Nosso mercado de capitais ainda é relativamente pequeno e jovem, necessita de maior robustez e de amadurecimento, na busca por mais estabilidade, e ainda sofre muito (mais do que outros) com solavancos econômicos e políticos, tanto domésticos quanto internacionais, brigando com outros, como os de renda fixa e de câmbio, de forma que ainda precisamos ser bastante otimistas, trabalhar muito, e fazer a lição de casa para fortalecer as empresas, o próprio mercado e esse importantíssimo campo de nossa economia.
Se 2020 e 2021 foram anos de elevado número de IPOs por aqui, com grande movimento e crescimento do mercado, 2022 foi um ano de desafios, com menos lançamentos e diversas desistências, e esse cenário complexo deriva, em grande parte, de questões como a alta taxa de inflação (agora com tendência de queda), que, por sua vez, levou a alta também da taxa de juros - combinação que afeta muito a todos, e ao desemprego elevado.
Na "realidade das ruas", o Brasil empobreceu nesse período e o efeito negativo não é apenas humanitário e social, mas também econômico, chegando a todos os mercados.
Em termos mais econômicos, temos que destacar que, especialmente no caso brasileiro, a combinação de alta taxa de juros e subida do câmbio, geralmente leva à queda da bolsa e freia bastante o mercado de capitais, sem contar que neste ano tivemos, ainda, as incertezas e receios decorrentes do período eleitoral, e os subsequentes receios do que ocorrerá com o controle fiscal em 2023.
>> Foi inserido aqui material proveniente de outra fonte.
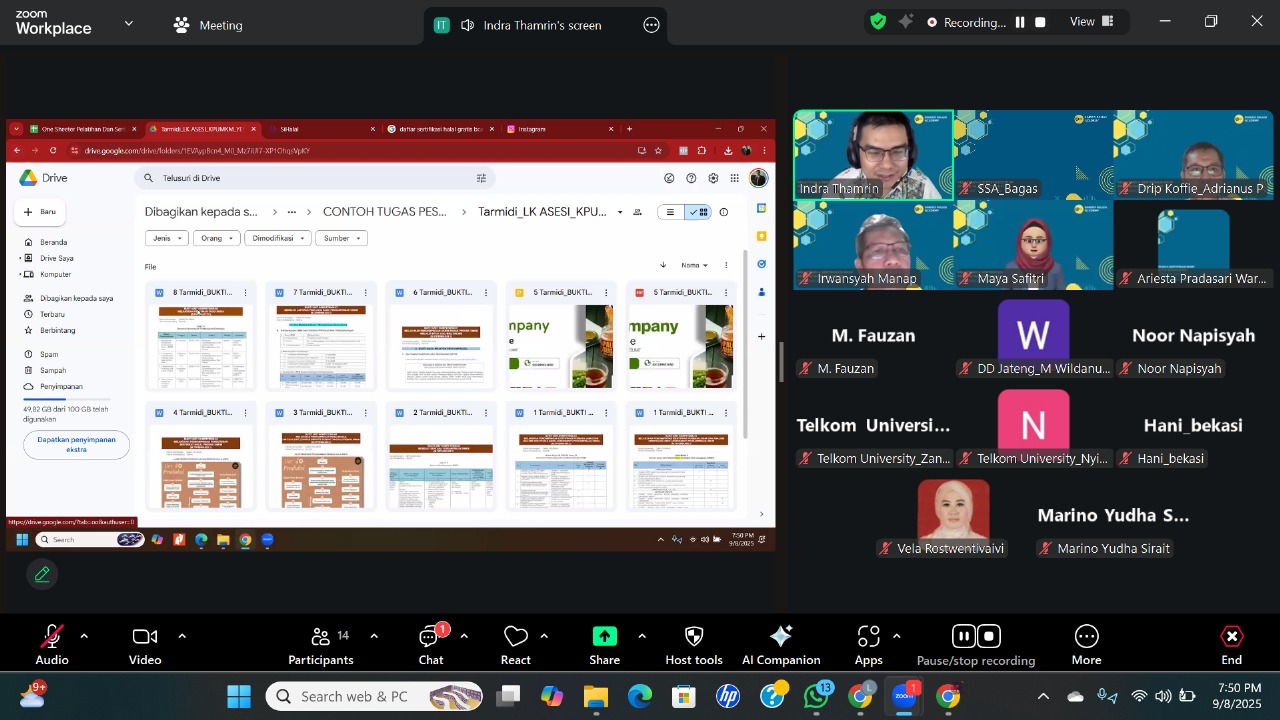This screenshot has width=1280, height=720.
Task: Click the green Share screen icon
Action: [604, 637]
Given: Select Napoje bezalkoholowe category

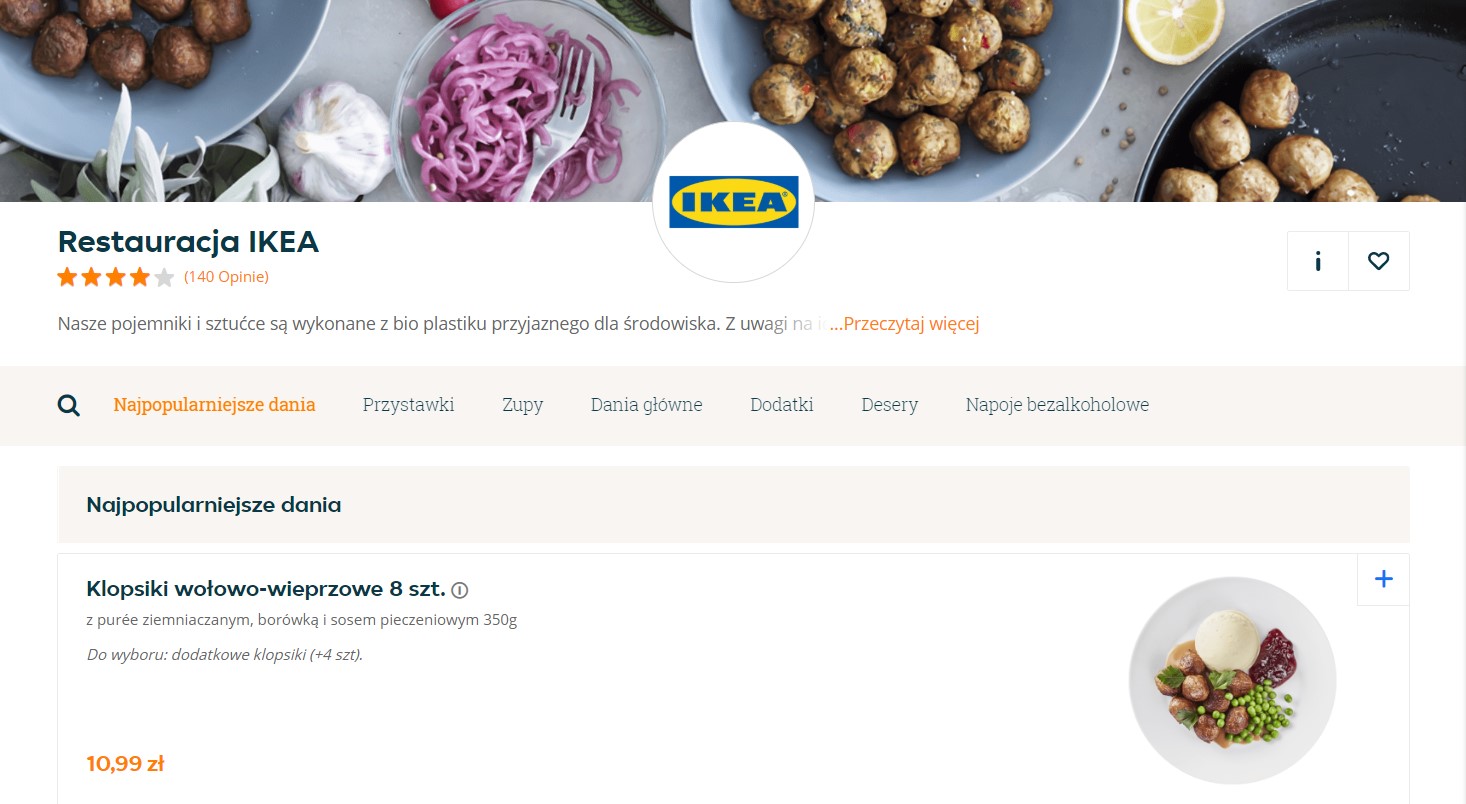Looking at the screenshot, I should [1057, 405].
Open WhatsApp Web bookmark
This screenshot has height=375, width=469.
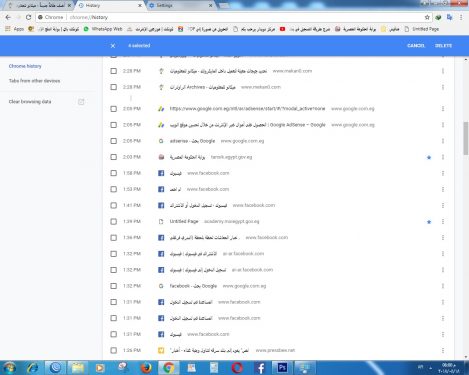point(103,29)
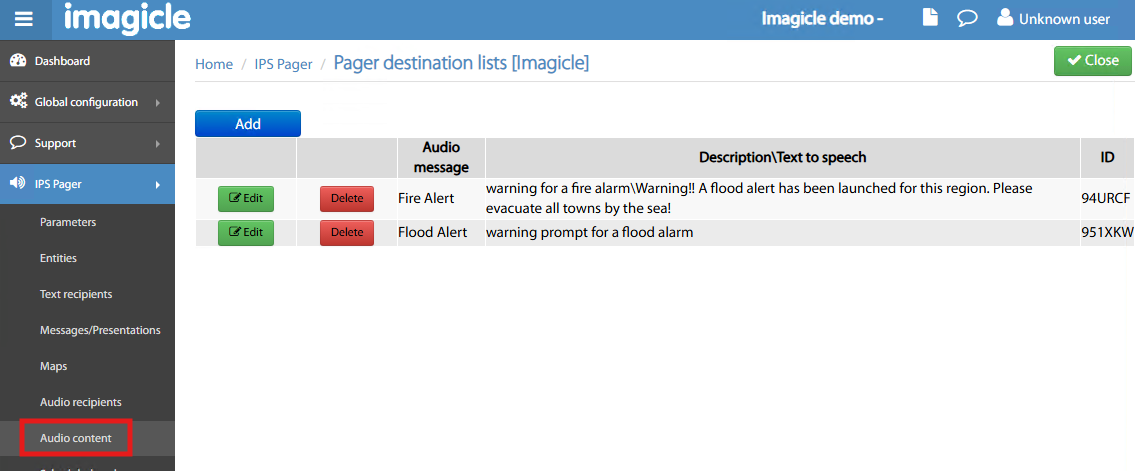Click the hamburger menu icon
Screen dimensions: 1135x471
(x=24, y=19)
O próximo ano deve começar bastante lento, ainda aguardando os principais movimentos concretos do novo governo federal e o seu compromisso (ou não) com as questões fiscais, gastos e dívida pública.
Ainda quanto a 2022, é importante destacar que, paralelamente ao que vivenciamos no Brasil, diversas questões internacionais pesaram forte e negativamente neste ano, como a grande inflação nos Estados Unidos, e a pressão pela alta de juros naquele país (com consequências ao redor do mundo), a Guerra da Ucrânia, a alta do preço do petróleo em diversos momentos, a queda/falta de suprimentos (quase generalizada em alguns produtos, e a derivada forte alta de preços), seja em função da própria guerra, seja por conta, ainda, da permanência da crise global sanitária e de seus efeitos na China - uma vez que esse conjunto de questões mundiais também ajudou a levar incertezas, receios e volatilidade ao nosso mercado de capitais.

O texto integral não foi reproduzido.